Donating during a pandemic
The coronavirus pandemic has changed many things that our Lifeblood donors previously took for granted.
Donating is just one activity affected by the pandemic. Donors have been asked to follow Lifeblood's own guidelines for donating, as well as keeping up with changing Australian emergency guidelines and restrictions for behaviour more generally.
These guidelines mean different things for different donors. We want to ask how they feel about donating during this time, and find out how it affects their donation experience and behaviour. Our findings will help us support donors and provide the information they need to continue to donate safely.
Implementing applied muscle tension during plasma donation
Most donors feel fine when they donate, but some feel dizzy, lightheaded or nauseous (known as a vasovagal reaction). By tensing the major muscles in the legs and abdomen, donors can increase their blood pressure which prevents the vasovagal reaction.
We’ve shown this technique helps reduce these reactions in whole blood donations and now we want to find out how we can best introduce muscle tensing exercises for plasma donations.
Predicting adverse reactions
Vasovagal reactions, where a donor feels dizzy or faint, are the most commonly reported adverse reaction to blood donation.
This study will use a wearable device to help identify these reactions early on by measuring skin conductance and heart rate during the donation procedure. This study is a collaboration with Dr Philippe Gilchrist from Macquarie University.
Data linkage with the 45-and-up study
The frequency of chronic diseases such as cardiovascular diseases and cancer increase with ageing.
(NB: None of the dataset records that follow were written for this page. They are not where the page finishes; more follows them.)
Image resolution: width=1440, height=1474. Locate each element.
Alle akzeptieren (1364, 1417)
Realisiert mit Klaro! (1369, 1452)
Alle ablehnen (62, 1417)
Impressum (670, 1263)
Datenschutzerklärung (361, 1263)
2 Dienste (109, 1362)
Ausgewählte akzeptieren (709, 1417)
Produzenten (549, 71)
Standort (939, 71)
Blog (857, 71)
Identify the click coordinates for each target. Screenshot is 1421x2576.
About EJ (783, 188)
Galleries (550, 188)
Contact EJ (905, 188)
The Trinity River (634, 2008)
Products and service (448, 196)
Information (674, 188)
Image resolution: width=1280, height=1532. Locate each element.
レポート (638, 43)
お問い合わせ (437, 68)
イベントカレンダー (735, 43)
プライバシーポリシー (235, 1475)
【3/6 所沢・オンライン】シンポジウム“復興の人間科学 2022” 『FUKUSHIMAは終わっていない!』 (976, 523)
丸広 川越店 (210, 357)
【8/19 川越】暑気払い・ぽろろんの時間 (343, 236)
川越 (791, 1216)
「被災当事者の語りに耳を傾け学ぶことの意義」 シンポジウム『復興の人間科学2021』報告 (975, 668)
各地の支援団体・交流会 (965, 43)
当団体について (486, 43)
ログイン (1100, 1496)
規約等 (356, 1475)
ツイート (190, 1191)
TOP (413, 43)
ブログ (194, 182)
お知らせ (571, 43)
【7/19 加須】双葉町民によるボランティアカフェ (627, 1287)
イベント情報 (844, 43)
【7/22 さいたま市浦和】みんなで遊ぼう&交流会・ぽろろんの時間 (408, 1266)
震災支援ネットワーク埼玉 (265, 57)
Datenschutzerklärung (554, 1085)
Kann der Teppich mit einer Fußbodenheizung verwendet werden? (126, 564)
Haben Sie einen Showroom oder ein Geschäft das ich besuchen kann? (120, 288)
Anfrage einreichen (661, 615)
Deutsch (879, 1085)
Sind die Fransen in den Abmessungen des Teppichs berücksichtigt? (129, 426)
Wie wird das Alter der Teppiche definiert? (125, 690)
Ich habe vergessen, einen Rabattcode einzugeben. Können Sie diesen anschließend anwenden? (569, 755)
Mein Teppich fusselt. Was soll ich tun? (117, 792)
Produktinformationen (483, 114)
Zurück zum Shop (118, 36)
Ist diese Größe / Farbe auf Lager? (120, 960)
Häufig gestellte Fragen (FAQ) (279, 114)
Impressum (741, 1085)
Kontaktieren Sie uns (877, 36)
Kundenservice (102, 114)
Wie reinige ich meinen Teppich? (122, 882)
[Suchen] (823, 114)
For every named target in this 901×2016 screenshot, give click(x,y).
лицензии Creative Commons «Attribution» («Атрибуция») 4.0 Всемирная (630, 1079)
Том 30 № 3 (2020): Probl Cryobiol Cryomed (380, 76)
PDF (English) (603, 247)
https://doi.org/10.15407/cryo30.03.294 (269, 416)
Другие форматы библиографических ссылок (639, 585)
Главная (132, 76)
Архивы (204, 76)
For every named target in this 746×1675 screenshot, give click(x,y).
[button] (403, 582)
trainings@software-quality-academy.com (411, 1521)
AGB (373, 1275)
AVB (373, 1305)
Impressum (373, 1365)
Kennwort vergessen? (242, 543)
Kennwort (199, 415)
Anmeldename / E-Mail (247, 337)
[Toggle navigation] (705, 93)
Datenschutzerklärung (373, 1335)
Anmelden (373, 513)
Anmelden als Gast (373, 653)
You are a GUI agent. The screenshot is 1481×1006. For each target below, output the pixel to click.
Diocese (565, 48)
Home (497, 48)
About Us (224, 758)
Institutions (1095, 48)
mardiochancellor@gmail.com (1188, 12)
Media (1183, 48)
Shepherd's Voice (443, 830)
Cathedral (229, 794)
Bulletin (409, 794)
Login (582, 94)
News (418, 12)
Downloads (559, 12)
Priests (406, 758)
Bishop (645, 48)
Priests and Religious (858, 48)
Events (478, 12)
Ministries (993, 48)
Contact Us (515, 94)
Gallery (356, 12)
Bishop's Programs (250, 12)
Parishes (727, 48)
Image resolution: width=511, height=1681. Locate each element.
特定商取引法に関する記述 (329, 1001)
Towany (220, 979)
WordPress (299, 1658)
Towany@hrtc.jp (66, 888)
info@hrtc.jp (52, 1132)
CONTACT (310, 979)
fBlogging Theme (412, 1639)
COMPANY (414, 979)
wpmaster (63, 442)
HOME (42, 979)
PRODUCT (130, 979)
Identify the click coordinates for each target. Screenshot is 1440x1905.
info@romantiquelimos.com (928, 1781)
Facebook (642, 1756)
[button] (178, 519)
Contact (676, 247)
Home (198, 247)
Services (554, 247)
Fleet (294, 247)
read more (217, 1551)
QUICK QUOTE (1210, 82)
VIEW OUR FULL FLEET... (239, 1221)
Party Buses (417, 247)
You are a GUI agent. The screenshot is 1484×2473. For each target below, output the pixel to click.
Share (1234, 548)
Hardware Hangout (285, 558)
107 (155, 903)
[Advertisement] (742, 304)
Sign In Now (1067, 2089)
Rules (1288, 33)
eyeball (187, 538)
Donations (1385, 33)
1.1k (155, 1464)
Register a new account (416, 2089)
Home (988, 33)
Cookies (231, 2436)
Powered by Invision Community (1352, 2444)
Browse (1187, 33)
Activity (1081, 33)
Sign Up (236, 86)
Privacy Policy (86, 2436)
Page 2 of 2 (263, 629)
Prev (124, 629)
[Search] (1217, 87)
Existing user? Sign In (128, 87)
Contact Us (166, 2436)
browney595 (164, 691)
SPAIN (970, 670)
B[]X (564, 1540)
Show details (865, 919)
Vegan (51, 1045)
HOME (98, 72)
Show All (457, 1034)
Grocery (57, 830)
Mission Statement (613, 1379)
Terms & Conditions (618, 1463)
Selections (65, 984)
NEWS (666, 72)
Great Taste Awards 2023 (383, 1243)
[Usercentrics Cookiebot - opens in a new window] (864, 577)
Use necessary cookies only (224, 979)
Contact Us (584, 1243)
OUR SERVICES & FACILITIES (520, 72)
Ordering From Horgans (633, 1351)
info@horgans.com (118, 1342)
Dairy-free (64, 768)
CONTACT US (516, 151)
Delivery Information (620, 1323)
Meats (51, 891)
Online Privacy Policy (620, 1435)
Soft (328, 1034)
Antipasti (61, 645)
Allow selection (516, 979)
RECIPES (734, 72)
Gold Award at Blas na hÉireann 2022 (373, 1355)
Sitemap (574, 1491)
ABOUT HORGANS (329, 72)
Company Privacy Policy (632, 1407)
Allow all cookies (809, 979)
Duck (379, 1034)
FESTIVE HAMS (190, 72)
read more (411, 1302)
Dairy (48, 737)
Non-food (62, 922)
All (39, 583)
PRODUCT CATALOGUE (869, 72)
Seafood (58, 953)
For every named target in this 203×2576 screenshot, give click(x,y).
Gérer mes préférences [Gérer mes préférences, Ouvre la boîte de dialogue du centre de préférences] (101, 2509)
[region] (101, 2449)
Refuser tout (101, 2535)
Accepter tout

In this study, known as the EDVLINK study, we've linked the data of a large population-based study in NSW called ‘The Sax Institute’s 45 and Up study’ with several external health-related datasets including our own blood donation-related information.
Through this data linkage, we’ve compared blood donors to similar health middle-aged and older adult non-donors, to see if there are differences in the chronic diseases, health outcomes and interactions with health services.
Donation, health and me
How donors feel about the effects of donation on their health is important for their wellbeing and influences their decisions about when to donate. We want to understand more about what donors think are the positive and negative health effects of donation so that we can provide relevant information and support.
We’re reviewing international research, and interviewing and surveying Australian blood donors to find out how donors’ perceptions relate to their donation experiences and behaviour. We can use this information to improve and personalise the donation experience.
Improving donor return following a vasovagal reaction
Feeling dizzy or fainting during a blood donation isn't much fun. We want to be able to help donors overcome these events by improving the way we manage these reactions at the centre as well as the way we communicate with donors after they leave.